The Germans loved Paris, and it became a major center for military R-and-R. Although Hitler had declared jazz age entertainment as degenerate art, places like the Hot Club de France with its star guitarist, Django Reinhardt, remained open. Django was of gypsy ancestry and would have been subject to deportation to a concentration camp except that one of the German officers, Dietrich Schulz-Köhn, was not only a jazz fan, but a bonafide expert. And despite rationing and shortages, cafe life continued.

Of course, in the pre-television days, reading magazines and books were not the only mode of passive entertainment. Films had been a big industry for about twenty years. But like today, attending plays was always good for a night out and also added a certain intellectual air to your activity.

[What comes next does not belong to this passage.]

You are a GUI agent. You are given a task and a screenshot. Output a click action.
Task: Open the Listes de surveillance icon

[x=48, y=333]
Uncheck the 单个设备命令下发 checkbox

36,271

So Jean-Paul the novelist, philosopher, and high school teacher became Jean-Paul the playwright. His first play, Les Mouches (The Flies), is said to have - and here we quote still one more popular informational website - "a blatant anti-Nazi message". It is strange, though, that the German censors could be handed a play with - quote - "a blatant anti-Nazi message" - unquote - and see nothing nothing blatant or even objectionable. It was approved for performance.

The play is, in fact, a retelling of the Euripides's play Electra. Like the original, Jean-Paul's play is set in Ancient Greece, the main characters being Zeus, Electra, and Orestes. If the German censors saw nothing objectionable, neither did the German officers attending the opening. But overall the reviews weren't very good.

Jean-Paul's next play, Huis Clos, usually translated as No Exit, fared better. Again the Germans saw nothing amiss and the play was performed a few months before Paris was liberated by the Allies.

Instead it was the English censors who objected to the play. Or at least they didn't approve of the - ah - "preference" exhibited by Inez toward Estelle. The play was banned in Britain. Also Pope Piux XII didn't care for the play and slapped it on the Index of books that Catholics were forbidden to read. In fact, all of Jean-Paul's books were eventually banned by the Church.

No Exit is the first existentialist play and a combination of it being a good play, needing only four actors, and requiring minimal stage props has assured it remains one of the most performed plays today. In the US alone there have been no less than three recent productions in New York, three in Ohio, two in North Carolina, two in California, and other performances scattered through DC, Massachusetts, Mississippi, Nebraska, Illinois, Kentucky, Kansas, Louisiana, and Montana. The play has also recently been staged in England, France, India, and Egypt.

No Exit - or rather Huis Clos - was also made into a motion picture in 1954 with other movies and television remakes following as late as 2014. In a personal opinion, the first film - which is in French - is the best. Since No Exit is one of those plays that you can only appreciate if you don't know the plot, we won't say any more.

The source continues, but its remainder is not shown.